Artist Bio

A portrait of Joshua Brockman photographing.

Joshua Brockman is an accomplished writer and multimedia journalist whose stories and photographs have been published by NPR, The New York Times, and Smithsonian, among many other national publications and broadcast outlets.

Brockman always carries his camera on assignments to document the visual story that unfolds as part of his reportage. He has photographed portraits, landscapes, and streetscapes during extended journeys to the Galapagos Islands, Morocco, Alaska, and the Southwest.

Whether photographing Fritz Scholder in his compound and studio, Santa Fe’s Indian Market, or the race for the X Prize, Brockman relies on his camera lens to capture telling details. The images then serve as springboards.

His passion for visual storytelling began at an early age when he enrolled in photography classes, experimented with SLRs, Polaroid cameras, and darkroom techniques, and made documentary films about his family’s history.
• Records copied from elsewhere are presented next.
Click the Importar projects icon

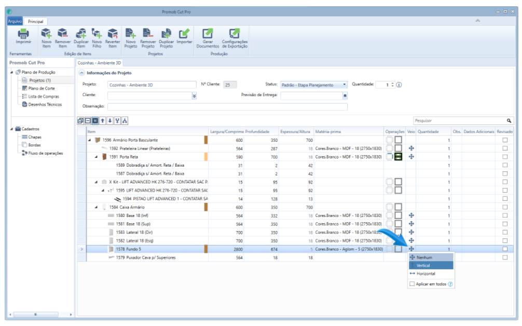point(184,34)
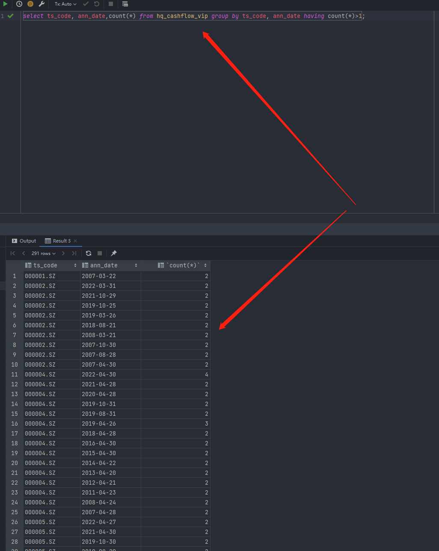Open the Tx: Auto transaction mode dropdown

[x=65, y=4]
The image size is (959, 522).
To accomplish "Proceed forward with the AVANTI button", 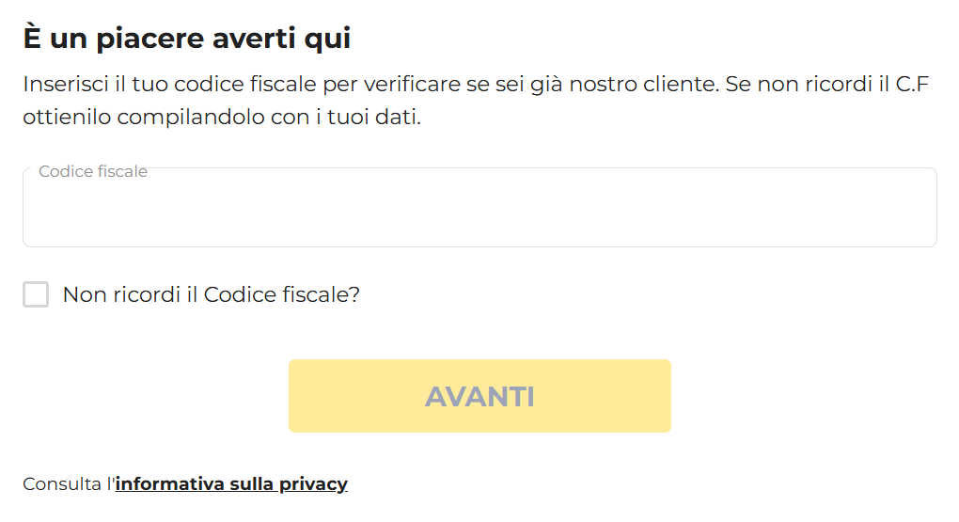I will [x=480, y=396].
From 2008 to 2011, he covered consumer business, technology, and the arts for NPR as a reporter and producer—writing stories for—and as a frequent contributor to Morning Edition and All Things Considered. During his tenure, Brockman conversed with Stevie Wonder about accessible technology, went shopping at a gun show in Virginia, and rode shotgun in the car that won the X Prize. He won accolades from colleagues and listeners nationwide for the humor and creative storytelling in his reports.

Brockman has also covered breaking news and feature stories on business, technology, and the arts for The New York Times since 2000.
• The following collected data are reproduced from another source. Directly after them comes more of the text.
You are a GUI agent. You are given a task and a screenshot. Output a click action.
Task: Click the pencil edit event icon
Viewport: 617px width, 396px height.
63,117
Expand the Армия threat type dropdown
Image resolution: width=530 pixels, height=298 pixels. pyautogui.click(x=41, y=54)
Over the past two decades, he’s covered stories all across the U.S., from Alaska—where he explored Misty Fiords by sea kayak, reporting on the Forest Service’s efforts to help preserve cultural sites belonging to the Tlingit, Haida, and Tongass peoples—to New York City, where he worked as a field producer for ABC News and on Saturday Night Live’s short-film unit.

Brockman is a graduate of Amherst College, where he majored in 20th-Century U.S. History, and the Columbia University Graduate School of Journalism.